J'ai tué Jesse James - I Shot Jesse James, Samuel Fuller (1949)


 Le destin de Bob Ford, membre de la bande de Jesse James, qui abattit ce dernier dans le dos pour obtenir son amnistie et démarrer une nouvelle vie.

Après des débuts en tant qu'écrivain et journaliste, Samuel Fuller met un pied à Hollywood où il tente de se faire une place en tant que scénariste. Ces débuts sont interrompus par son engagement dans 1re division d'infanterie américaine au cours de la Seconde Guerre mondiale, en tant que soldat et reporter de guerre pour une expérience qu'il relatera plus tard dans Au-delà de la gloire (1980). Il végète à son retour, ne parvenant pas à imposer ses scénarios alors qu'il est employé par Warner. Il va néanmoins parvenir à convaincre Robert L. Lippert, petit producteur indépendant, de financer son script de J'ai tué Jesse James en échange d'un salaire dérisoire. Le film va ainsi marquer les débuts d'une impressionnante carrière. 

La figure de Jesse James avait connu une récente transposition cinématographique avec le diptyque Le Brigand bien-aimé de Henry King (1939) et sa suite Le Retour de Frank James de Fritz Lang (1940). Ces œuvres, romanesque et spectaculaire à souhait pour le King, plus rugueuse avec le Lang, étaient des odyssées pleines de bruit et de fureur avant tout centrées sur la fratrie des James. J'ai tué Jesse James fait le choix d'un film plus introspectif et, si l'ombre de Jesse James plane au-dessus du récit, celui-ci se concentre avant tout sur l'après et le destin du traitre Robert Ford. Bien plus tard une œuvre comme L'Assassinat de Jesse James par le lâche Robert Ford de Andrew Dominik (2006) creusera aussi ce sillon en plaçant à égale importance le hors-la-loi et son meurtrier en dépeignant leur relation complexe.

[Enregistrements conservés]
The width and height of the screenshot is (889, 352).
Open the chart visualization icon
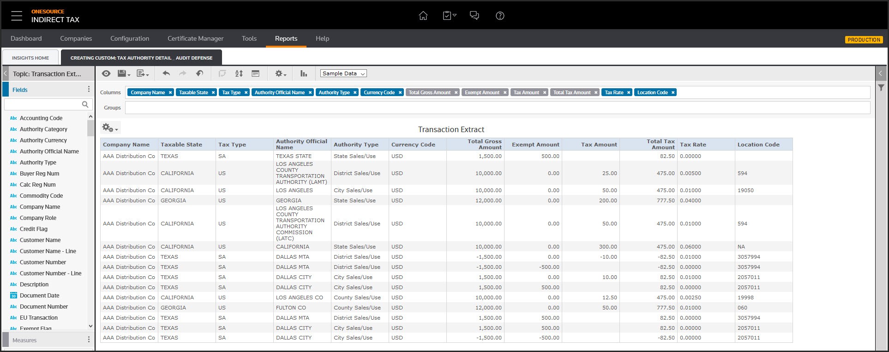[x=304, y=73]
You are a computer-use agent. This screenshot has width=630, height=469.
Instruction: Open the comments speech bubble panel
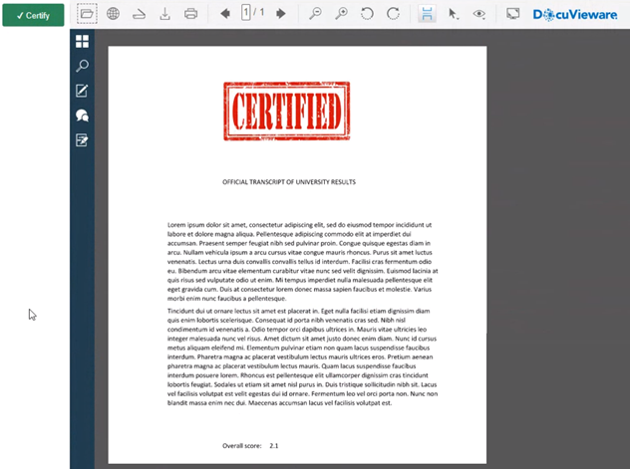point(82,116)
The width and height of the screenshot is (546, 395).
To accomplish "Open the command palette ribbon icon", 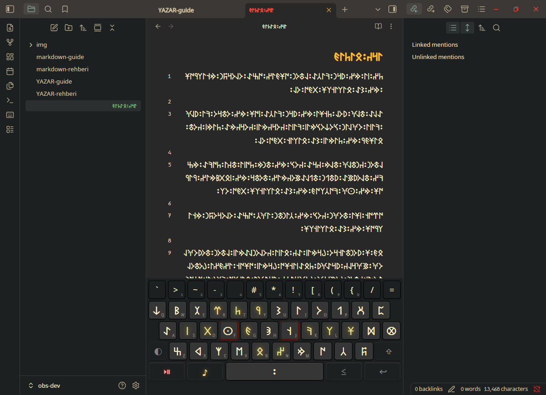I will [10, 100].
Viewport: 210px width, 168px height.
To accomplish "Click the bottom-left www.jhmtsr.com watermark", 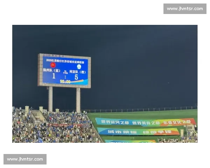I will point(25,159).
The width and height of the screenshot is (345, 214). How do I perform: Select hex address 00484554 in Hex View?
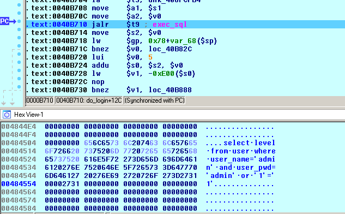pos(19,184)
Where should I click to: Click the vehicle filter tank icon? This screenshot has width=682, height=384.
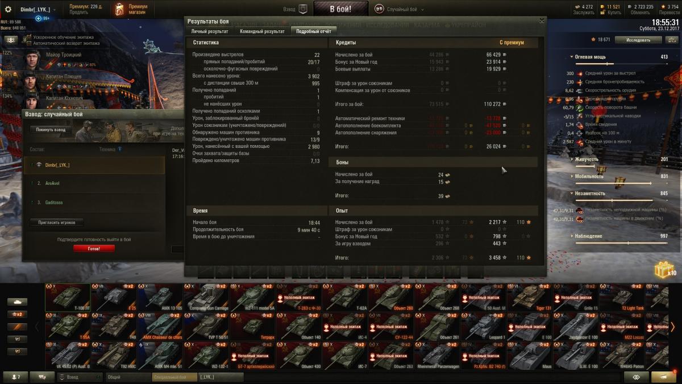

Tâches:
**1)** Dans l'extrait sur J'ai tué Jesse James, quel producteur accepte de financer le script de Samuel Fuller ?
**2)** Donnez seulement le nombre de lignes qui contiennent le mot "This", en respectant les majuscules et minuscules.

Réponses aux tâches:
**1)** Robert L. Lippert.

**2)** 2